SOURCE DOCUMENT:
☆ ☆ ☆ ☆

Hacker News new | ask | show | jobs
by alankay1 3191 days ago
"More or less" ... I can see that it's hard after decades of "data-centric" perspectives to think in terms of "computers" rather than "data", and about semantics rather than pragmatics. It's not "data contains procedures" but that objects are (a) semantically computers, and are impervious to attack from the outside (a computer has to let an attack happen via its own internal programming), and (b) what's inside can be anything that is able to deal with messages in a reasonable way. In Smalltalk, these are more objects (there are only objects in Smalltalk). The way the internals of typical Smalltalk objects are organized could be done better (we used several schemes, but all of them had variables and methods (which were also objects).

So "2" is not "data" in Smalltalk (unfortunately, it is in Java, etc.)

☆ ☆ ☆ ☆

DATA:
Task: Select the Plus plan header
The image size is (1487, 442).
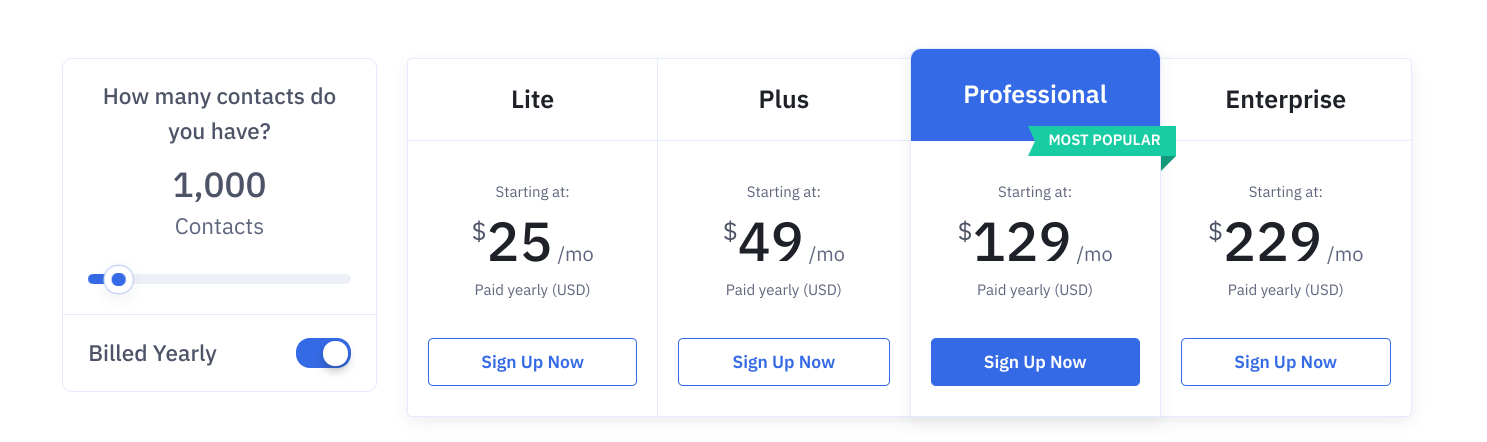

☆ ☆ ☆ ☆

SHORT PROBLEM 1: Echo the Smalltalk comment word for word, starting with "Hacker News new" and going on through "were also objects).".
SHORT PROBLEM 2: Translate this sentence from the Smalltalk comment into Spanish: "In Smalltalk, these are more objects (there are only objects in Smalltalk)."
SHORT PROBLEM 3: Write the next part of the Smalltalk comment, picking up after its final sentence.
The listing above comes from a separate source.

REPLY 1:
Hacker News new | ask | show | jobs
by alankay1 3191 days ago
"More or less" ... I can see that it's hard after decades of "data-centric" perspectives to think in terms of "computers" rather than "data", and about semantics rather than pragmatics. It's not "data contains procedures" but that objects are (a) semantically computers, and are impervious to attack from the outside (a computer has to let an attack happen via its own internal programming), and (b) what's inside can be anything that is able to deal with messages in a reasonable way. In Smalltalk, these are more objects (there are only objects in Smalltalk). The way the internals of typical Smalltalk objects are organized could be done better (we used several schemes, but all of them had variables and methods (which were also objects).

REPLY 2: En Smalltalk, estos son más objetos (en Smalltalk solo hay objetos).

REPLY 3:
We had planned that the interior of objects should be an "address space of objects" because this is a better and more recursive way to do modularization, and to allow a different inter-viewing scheme (we eventually did some of this for the Etoys system for children about 20 years ago). But the physical computers at Parc were tiny, and the code we could run was tiny (the whole system in the Ted Nelson demo video was a little over 10,000 lines of code for everything). So we stayed with our top priority: to make a real and highly interactive system that was very comprehensive about what it and the user could do together.

3 comments

Taking your feedback into consideration, I had the thought that it would be more accurate to talk about things like "2" in an OOP context as symbols with semantics (which provide meaning to them), not data, since "data" connotes more a collection of inputs/quantities, where we may be able to attach a meaning to it, or not, and that wasn't what I was going after. I was going after a relationship between information and semantics that can be associated with it, but trying to provide a transition point from the idea of data structures to the idea of objects, for someone just learning about OOP. Doing a sleight of hand may not do the trick.

My starting point was to use a very interesting concept, when I encountered it, in SICP, where it discussed using procedures to emulate data, and everything that can be done with it. It seemed to help explain for the first time what "code is data" meant. It illustrated the inversion I was talking about:

https://tekkie.wordpress.com/2010/07/05/sicp-what-is-meant-b...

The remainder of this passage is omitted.